I democratici “troppo” moderati

Se l’economia tornasse a stentare sarebbe il colpo di grazia alle speranze dei Democratici di mantenere la maggioranza alla Camera e forse anche al Senato alle elezioni di metà mandato di novembre. Biden sconta anche l’insoddisfazione dell’elettorato progressista per aver mancato di far approvare dal Congresso le riforme sociali  del cosiddetto Build Back Better Act (assistenza all’infanzia, ferie pagate, aumento di asili nido, accesso gratuito ai college pubblici e sussidi per l’assicurazione sanitaria) e due leggi a tutela del diritto di voto.

In entrambi i casi Biden ha pagato il fatto che i Democratici hanno solo cinquanta seggi in Senato su cento totali. Certamente possono contare sulla Vice-Presidente Kamala Harris, che in qualità di presidente del Senato può votare per rompere uno stallo, ma solo se i Democratici votano compatti e in ogni caso solo per le leggi che ineriscono alla spesa. Per tutte le altre serve invece una supermaggioranza di sessanta voti per aggirare l’ostruzionismo (filibuster) dei Repubblicani. Nonostante i suoi sforzi, Biden non è riuscito a superare le riserve dei più moderati tra i Democratici in Senato, Joe Manchin (West Virginia) e Kyrstin Sinema (Arizona). Il primo si è opposto alle riforme sociali e la seconda avversa l’abolizione del flibustering, necessaria perché i Democratici possano varare le leggi a tutela del voto.

Senza le riforme sociali in cantiere sarà molto difficile per i Democratici mobilitare il loro elettorato. E senza le leggi a tutela del voto i Repubblicani si avvantaggeranno delle misure, introdotte in diversi stati chiave, che rendono più difficile votare alle minoranze tendenzialmente democratiche, aumentano il controllo politico delle autorità deputate a certificare le elezioni, o ridisegnano le circoscrizioni elettorali in modo da privilegiare i candidati conservatori.

Cosa può salvare Biden

Il fallimento dell’agenda per i diritti sociali e civili di Biden ha messo in secondo piano l’approvazione a novembre dell’Infrastructure Investment and Jobs Act, che prevede investimenti per circa 1200 miliardi di dollari in acquedotti, strade, ferrovie, aeroporti, porti, nonché in tecnologie verdi. Eppure si tratta di un risultato eccezionale, non soltanto per la mole di fondi allocati (ben superiore allo stimolo fiscale che Barack Obama fece approvare dopo la crisi finanziaria del 2008, per esempio), ma anche perché si tratta del primo grande piano infrastrutturale federale dagli anni 1960. Inoltre la legge è passata con voto bipartisan al Congresso, una circostanza del tutto straordinaria nell’iperpolarizzato panorama politico americano di oggi.

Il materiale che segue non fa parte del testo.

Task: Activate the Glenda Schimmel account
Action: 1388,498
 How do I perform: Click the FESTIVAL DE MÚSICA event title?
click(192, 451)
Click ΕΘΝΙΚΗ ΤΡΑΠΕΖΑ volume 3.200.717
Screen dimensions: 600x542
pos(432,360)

Il piano infrastrutturale comincerà a dare frutti nel corso del 2022. La speranza per Biden, che è crollato nei sondaggi (la media lo dà al 41-42%), è che questo compensi gli effetti negativi sull’economia dell’atteso rialzo degli interessi (che dovrebbe però riportare l’inflazione sotto controllo). Biden deve anche puntare a un’attenuazione entro l’estate del covid, nonché scommettere sul fatto che l’elettorato progressista possa essere mobilitato dalla denuncia delle restrizioni al voto adottate in tanti stati a guida repubblicana (un’altra variabile importante è la potenziale mobilitazione contro la sentenza della Corte Suprema, attesa per giugno, che potrebbe decretare che quello all’aborto non è più un diritto costituzionale).

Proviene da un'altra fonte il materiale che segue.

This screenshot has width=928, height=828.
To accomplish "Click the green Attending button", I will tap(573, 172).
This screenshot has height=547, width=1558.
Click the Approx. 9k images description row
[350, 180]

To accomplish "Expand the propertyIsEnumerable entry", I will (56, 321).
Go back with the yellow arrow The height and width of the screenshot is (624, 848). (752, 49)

Solo la combinazione di questi fattori può garantire che i Democratici mantengano il controllo di almeno una delle due camere (probabilmente il Senato). Altrimenti, a partire da gennaio del 2023 Biden si troverà a che fare con un Congresso a maggioranza repubblicana che non solo bloccherà del tutto la sua agenda legislativa, ma ne ostacolerà l’operato in ogni modo per indebolirlo in vista delle presidenziali del 2024.